• PROBLEM TO WORK ON:
In the copy you make, include no pictures, and transcribe every record exactly.

• STORED DATA:
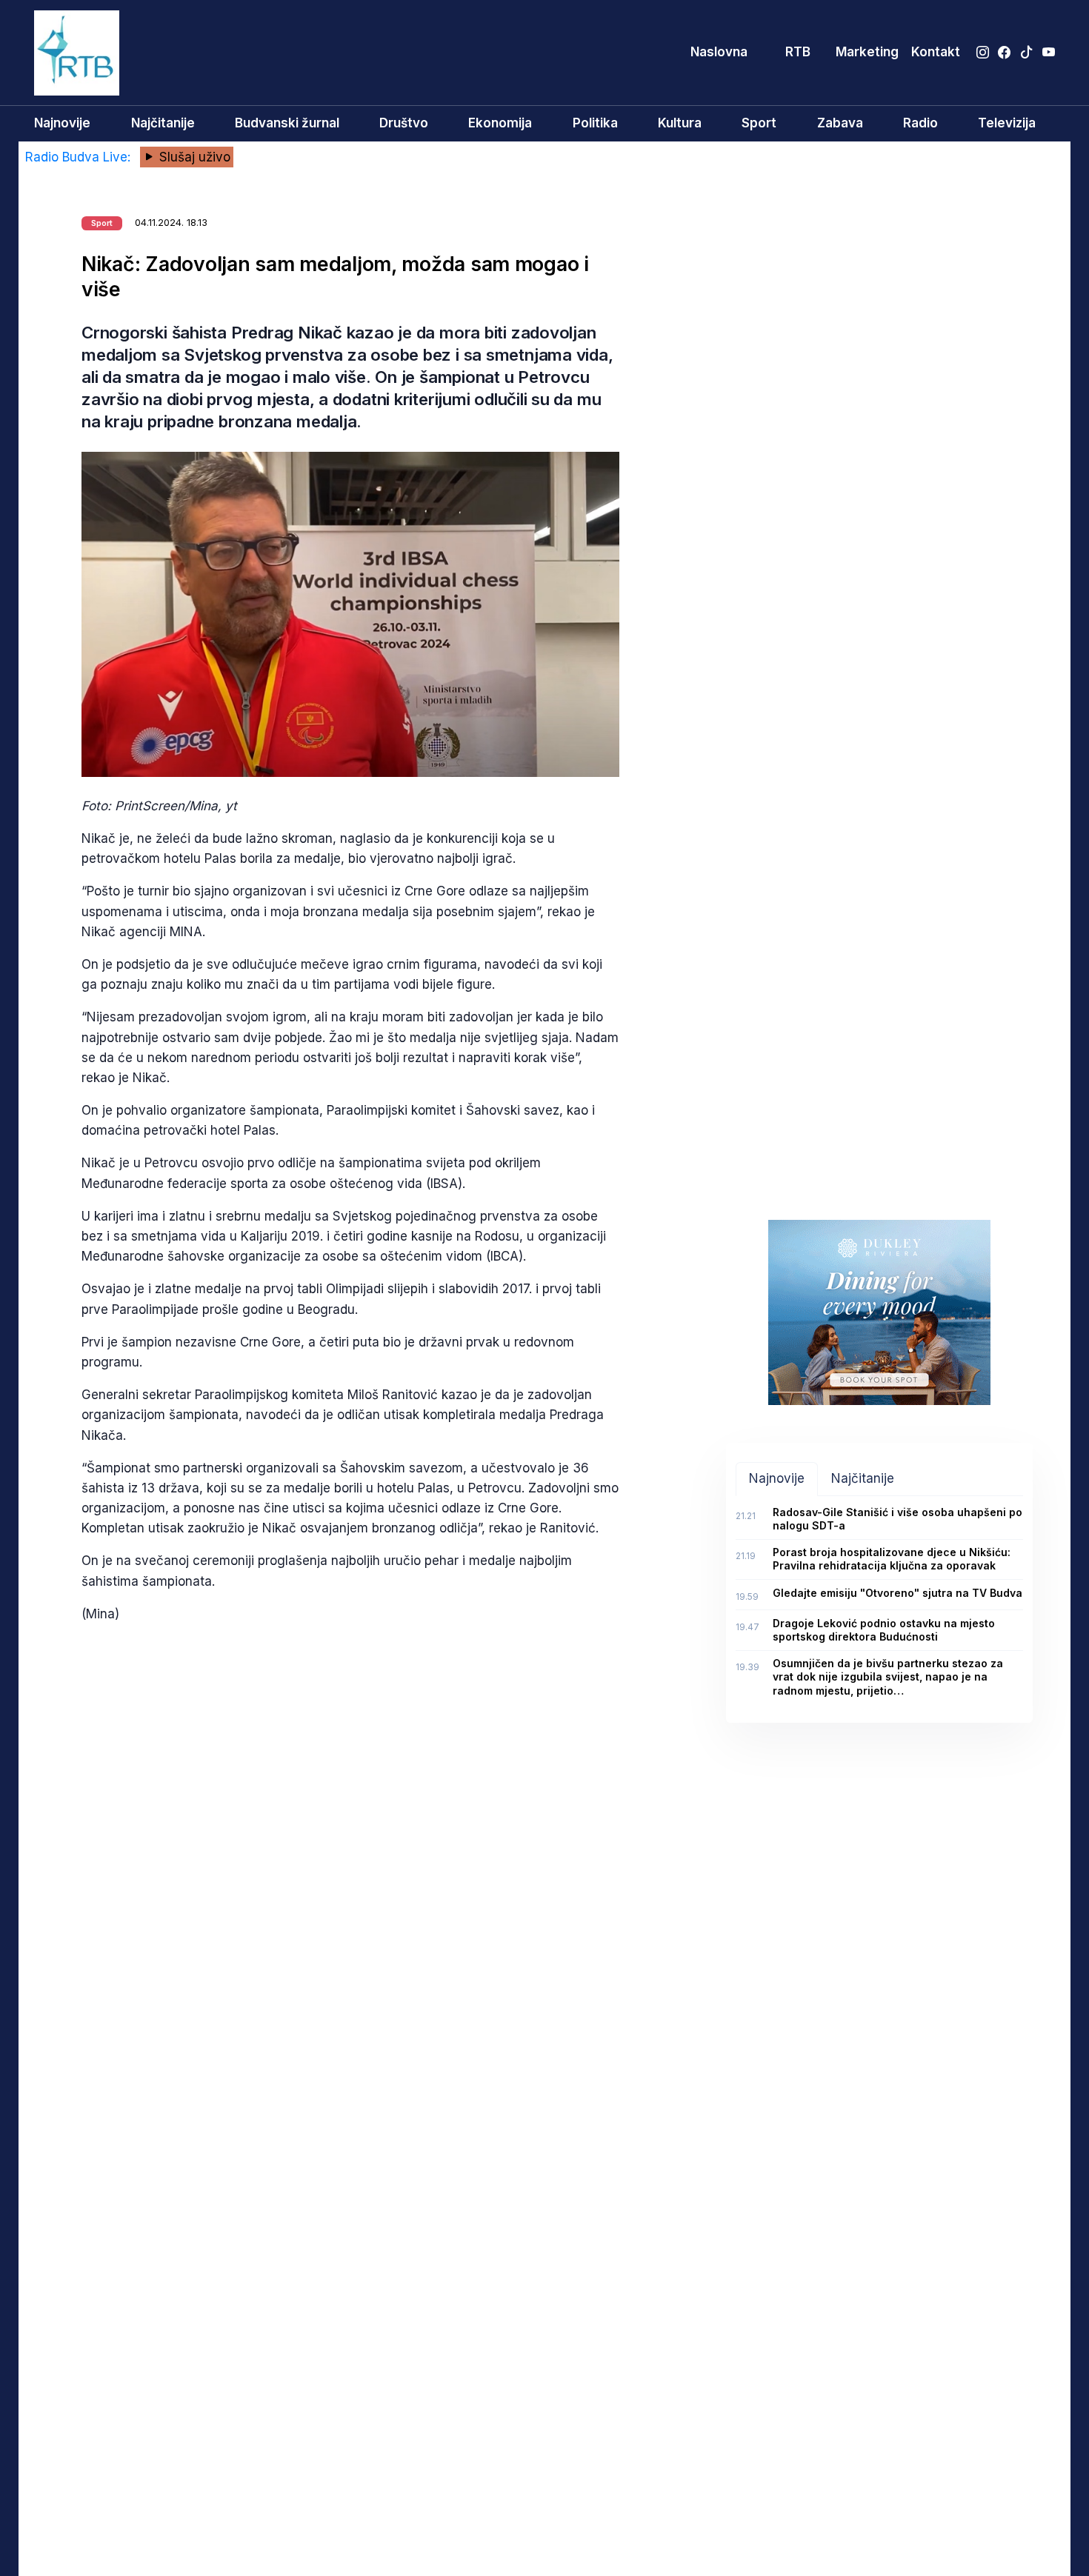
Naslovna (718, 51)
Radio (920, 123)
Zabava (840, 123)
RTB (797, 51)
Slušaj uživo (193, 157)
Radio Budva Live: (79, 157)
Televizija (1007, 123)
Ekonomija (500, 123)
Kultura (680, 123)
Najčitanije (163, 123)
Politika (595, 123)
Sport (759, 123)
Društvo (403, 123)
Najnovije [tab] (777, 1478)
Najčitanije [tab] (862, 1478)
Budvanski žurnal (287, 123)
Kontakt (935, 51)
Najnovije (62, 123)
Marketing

• SOLUTION TO THIS TASK:
Naslovna (718, 51)
Radio (920, 123)
Zabava (840, 123)
RTB (797, 51)
Slušaj uživo (193, 157)
Radio Budva Live: (79, 157)
Televizija (1007, 123)
Ekonomija (500, 123)
Kultura (680, 123)
Najčitanije (163, 123)
Politika (595, 123)
Sport (759, 123)
Društvo (403, 123)
Najnovije [tab] (777, 1478)
Najčitanije [tab] (862, 1478)
Budvanski žurnal (287, 123)
Kontakt (935, 51)
Najnovije (62, 123)
Marketing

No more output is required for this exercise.